Whether it’s girls learning coding, women farmers using new climate-resilient seed stock, small enterprise owners accessing large scale value chains, women candidates being trained to run successfully for office, discriminatory laws being abolished, women negotiators bringing essential constructive compromise to peace tables, or provision of psychosocial care for women survivors of violence; millions of women have acquired new skills, been supported through adversity, and gained strength and courage through learning their human rights. Our work to support reform in discriminatory laws in 2019 alone has affected the lives of more than 1 billion women.
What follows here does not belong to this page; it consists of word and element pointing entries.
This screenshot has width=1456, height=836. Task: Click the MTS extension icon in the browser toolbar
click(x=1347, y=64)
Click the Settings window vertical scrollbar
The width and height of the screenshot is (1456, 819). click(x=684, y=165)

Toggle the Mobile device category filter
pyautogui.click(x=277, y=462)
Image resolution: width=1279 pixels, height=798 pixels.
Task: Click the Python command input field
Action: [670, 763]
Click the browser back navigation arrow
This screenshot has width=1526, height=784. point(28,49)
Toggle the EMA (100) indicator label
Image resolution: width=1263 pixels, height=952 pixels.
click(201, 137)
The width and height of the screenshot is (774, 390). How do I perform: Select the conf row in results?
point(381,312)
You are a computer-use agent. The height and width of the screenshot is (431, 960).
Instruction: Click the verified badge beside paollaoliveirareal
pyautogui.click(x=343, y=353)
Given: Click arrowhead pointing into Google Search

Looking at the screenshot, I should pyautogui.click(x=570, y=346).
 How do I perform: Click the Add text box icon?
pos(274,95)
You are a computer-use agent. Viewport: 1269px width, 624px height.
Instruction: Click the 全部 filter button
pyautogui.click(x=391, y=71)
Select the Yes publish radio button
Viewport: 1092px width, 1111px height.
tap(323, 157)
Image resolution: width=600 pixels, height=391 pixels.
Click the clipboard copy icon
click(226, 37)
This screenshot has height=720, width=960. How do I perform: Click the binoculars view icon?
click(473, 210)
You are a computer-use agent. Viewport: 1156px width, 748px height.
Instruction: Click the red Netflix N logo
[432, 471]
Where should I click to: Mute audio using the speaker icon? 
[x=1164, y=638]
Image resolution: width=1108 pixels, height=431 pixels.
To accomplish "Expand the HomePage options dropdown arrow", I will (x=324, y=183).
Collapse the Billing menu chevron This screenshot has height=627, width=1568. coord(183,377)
Together, we have worked to place women’s rights, priorities and voices on critical global agendas, from the 2012 UN Conference on Sustainable Development in Rio, to reflecting migrant women’s struggles in the Global Compact for Migration, to getting women front and centre in the 2030 Agenda for Sustainable Development, in which Goal 5 on achieving gender equality and empowering all women and girls is a standalone goal and underpins all 17 Goals. The annual UN Commission on the Status of Women, which shapes global norms and standards, has brought to the fore critical issues like ending violence against women. Now 155 countries have put in place laws that criminalize domestic violence that affects one in three women in their lifetimes.

 We thank all those who have made this journey with us; all those who went before in the women’s movements on whose shoulders we stand, and who were relentless in calling for gender equality to be given its rightful place and for UN Women to be created. We thank all those who support us with resources of all kinds, who work with us, walk with us, talk and tweet with us.

At the tipping point of this decade, and as we look ahead to Generation Equality and a future of multiple challenges, we are confident that we do not do this alone. We know that to change the world will take the world.